- **What you have to do**:
Write out the complete data exactly as written.

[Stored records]
++++++++++++++++++++

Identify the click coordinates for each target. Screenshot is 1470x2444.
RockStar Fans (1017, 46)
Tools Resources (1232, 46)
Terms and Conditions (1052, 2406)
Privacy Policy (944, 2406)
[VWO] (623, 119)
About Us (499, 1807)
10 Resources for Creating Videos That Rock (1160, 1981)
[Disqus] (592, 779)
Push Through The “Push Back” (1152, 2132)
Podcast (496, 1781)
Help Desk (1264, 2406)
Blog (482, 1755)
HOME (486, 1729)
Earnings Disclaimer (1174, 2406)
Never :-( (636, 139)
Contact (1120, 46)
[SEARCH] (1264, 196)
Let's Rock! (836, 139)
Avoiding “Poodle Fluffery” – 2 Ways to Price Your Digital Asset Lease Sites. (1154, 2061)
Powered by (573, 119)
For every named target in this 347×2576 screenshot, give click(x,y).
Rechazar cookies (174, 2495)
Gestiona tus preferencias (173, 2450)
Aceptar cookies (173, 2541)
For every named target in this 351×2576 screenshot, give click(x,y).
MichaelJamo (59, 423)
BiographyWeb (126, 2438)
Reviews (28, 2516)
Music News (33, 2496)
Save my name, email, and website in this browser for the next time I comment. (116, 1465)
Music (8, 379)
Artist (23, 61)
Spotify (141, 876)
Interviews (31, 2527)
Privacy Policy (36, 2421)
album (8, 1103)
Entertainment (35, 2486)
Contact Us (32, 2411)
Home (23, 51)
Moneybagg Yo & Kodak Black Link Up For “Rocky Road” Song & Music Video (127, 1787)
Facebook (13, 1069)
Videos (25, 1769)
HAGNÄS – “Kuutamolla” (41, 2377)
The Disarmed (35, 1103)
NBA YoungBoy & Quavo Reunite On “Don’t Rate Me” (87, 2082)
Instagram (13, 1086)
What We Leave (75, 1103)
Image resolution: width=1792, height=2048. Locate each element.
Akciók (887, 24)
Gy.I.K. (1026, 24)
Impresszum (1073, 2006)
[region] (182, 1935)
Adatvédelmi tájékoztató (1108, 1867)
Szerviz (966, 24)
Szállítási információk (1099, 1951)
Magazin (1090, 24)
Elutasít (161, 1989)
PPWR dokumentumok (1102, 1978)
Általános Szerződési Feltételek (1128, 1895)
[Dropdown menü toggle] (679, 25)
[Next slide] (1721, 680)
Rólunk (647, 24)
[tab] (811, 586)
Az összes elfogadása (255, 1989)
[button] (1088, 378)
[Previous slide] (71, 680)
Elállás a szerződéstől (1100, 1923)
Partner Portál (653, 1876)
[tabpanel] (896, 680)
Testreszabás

++++++++++++++++++++

- **Reply**:
Identify the click coordinates for each target. Screenshot is 1470x2444.
RockStar Fans (1017, 46)
Tools Resources (1232, 46)
Terms and Conditions (1052, 2406)
Privacy Policy (944, 2406)
[VWO] (623, 119)
About Us (499, 1807)
10 Resources for Creating Videos That Rock (1160, 1981)
[Disqus] (592, 779)
Push Through The “Push Back” (1152, 2132)
Podcast (496, 1781)
Help Desk (1264, 2406)
Blog (482, 1755)
HOME (486, 1729)
Earnings Disclaimer (1174, 2406)
Never :-( (636, 139)
Contact (1120, 46)
[SEARCH] (1264, 196)
Let's Rock! (836, 139)
Avoiding “Poodle Fluffery” – 2 Ways to Price Your Digital Asset Lease Sites. (1154, 2061)
Powered by (573, 119)
For every named target in this 347×2576 screenshot, give click(x,y).
Rechazar cookies (174, 2495)
Gestiona tus preferencias (173, 2450)
Aceptar cookies (173, 2541)
For every named target in this 351×2576 screenshot, give click(x,y).
MichaelJamo (59, 423)
BiographyWeb (126, 2438)
Reviews (28, 2516)
Music News (33, 2496)
Save my name, email, and website in this browser for the next time I comment. (116, 1465)
Music (8, 379)
Artist (23, 61)
Spotify (141, 876)
Interviews (31, 2527)
Privacy Policy (36, 2421)
album (8, 1103)
Entertainment (35, 2486)
Contact Us (32, 2411)
Home (23, 51)
Moneybagg Yo & Kodak Black Link Up For “Rocky Road” Song & Music Video (127, 1787)
Facebook (13, 1069)
Videos (25, 1769)
HAGNÄS – “Kuutamolla” (41, 2377)
The Disarmed (35, 1103)
NBA YoungBoy & Quavo Reunite On “Don’t Rate Me” (87, 2082)
Instagram (13, 1086)
What We Leave (75, 1103)
Image resolution: width=1792, height=2048. Locate each element.
Akciók (887, 24)
Gy.I.K. (1026, 24)
Impresszum (1073, 2006)
[region] (182, 1935)
Adatvédelmi tájékoztató (1108, 1867)
Szerviz (966, 24)
Szállítási információk (1099, 1951)
Magazin (1090, 24)
Elutasít (161, 1989)
PPWR dokumentumok (1102, 1978)
Általános Szerződési Feltételek (1128, 1895)
[Dropdown menü toggle] (679, 25)
[Next slide] (1721, 680)
Rólunk (647, 24)
[tab] (811, 586)
Az összes elfogadása (255, 1989)
[button] (1088, 378)
[Previous slide] (71, 680)
Elállás a szerződéstől (1100, 1923)
Partner Portál (653, 1876)
[tabpanel] (896, 680)
Testreszabás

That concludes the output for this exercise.